The regiment was commissioned on August 11, 1861 and was assembled for service in St. Charles, Illinois on September 18, 1861 at the site donated by Colonel Farnsworth called Camp Kane. They were sent out on July 17, 1865 in Chicago, Illinois.
Battle of Gettysburg
During the Gettysburg Campaign, the 8th Illinois Cavalry was in the division of Brig. Gen. John Buford. They deployed west of Gettysburg on June 30, 1863 under the command of Colonel William Gamble, and waited for oncoming Confederates that arrived early the following morning. The first shot of the subsequent battle was fired by Lieutenant Marcellus E. Jones of Company E, who borrowed a carbine from Sergeant Levi Shafer and fired at an unidentified officer on a gray horse over a half-mile away.
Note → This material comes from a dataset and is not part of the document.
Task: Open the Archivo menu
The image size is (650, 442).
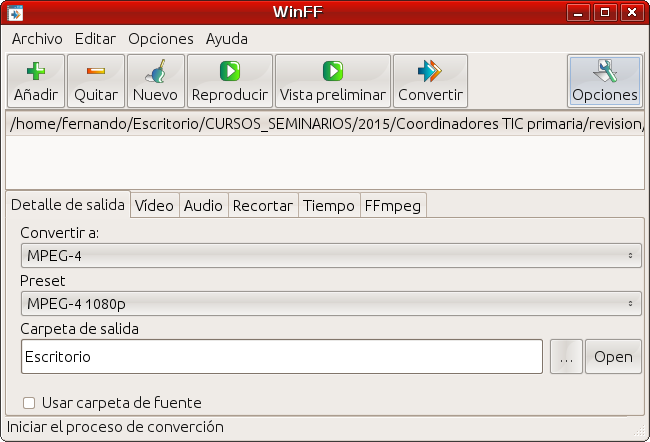Action: click(37, 38)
The 8th, along with the rest of the brigade, performed a fighting withdrawal towards McPherson's Ridge, delaying the Confederate division of Henry Heth for several hours and allowing the Union I Corps to arrive.
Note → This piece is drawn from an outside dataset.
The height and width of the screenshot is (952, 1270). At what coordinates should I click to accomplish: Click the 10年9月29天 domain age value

Two decades after the war ended, veterans of the regiment dedicated a monument to the 8th Illinois along the crest of McPherson's Ridge. Lt. Jones would also erect a monument in recognition of the first shot he fired on the location of the shot next to the Whistler's home just east of Marsh Creek on the Chambersburg Pike. The stone was quarried from Naperville limestone; Naperville was the hometown of Levi Shafer, whose carbine Jones borrowed.
Total strength and casualties
The regiment suffered a total of 250 fatalities; seven officers and 68 enlisted men killed in action or died of their wounds and one officer and 174 enlisted men died of disease.
- Colonel John F. Farnsworth- promoted brigadier general on December 5, 1862
- Colonel William Gamble - mustered out with the regiment.
- Sergeant Horace Capron, Jr. - Medal of Honor recipient; son of Horace Capron
- First Lieutenant Elon J. Farnsworth - promoted in June 1863 to brigadier general as assigned to a brigade command; killed in the Battle of Gettysburg. Nephew of Colonel Farnsworth.
- Captain George Alexander Forsyth, later a famed Indian fighter in the Old West.
- Lieutenant Marcellus Jones, would go on to remove the Dupage County records from Naperville, Illinois and take them to Wheaton, Illinois where the present county seat is located.
- Private Henry Laycock - later a member of the Wisconsin State Assembly.
- Major John Lourie Beveridge - Promoted to Colonel and commander of the 17th Illinois Cavalry, was Illinois' Governor from 1873-1877.
- Pfanz, Harry W., Gettysburg – The First Day, University of North Carolina Press, 2001, pp. 52-56.
- Martin, David G., Gettysburg July 1, rev. ed., Combined Publishing, 1996, pp. 63-64.
- Virtual Gettysburg: a photo of the monument.
- The Civil War Archive website after Dyer, Frederick Henry. A Compendium of the War of the Rebellion. 3 vols. New York: Thomas Yoseloff, 1959.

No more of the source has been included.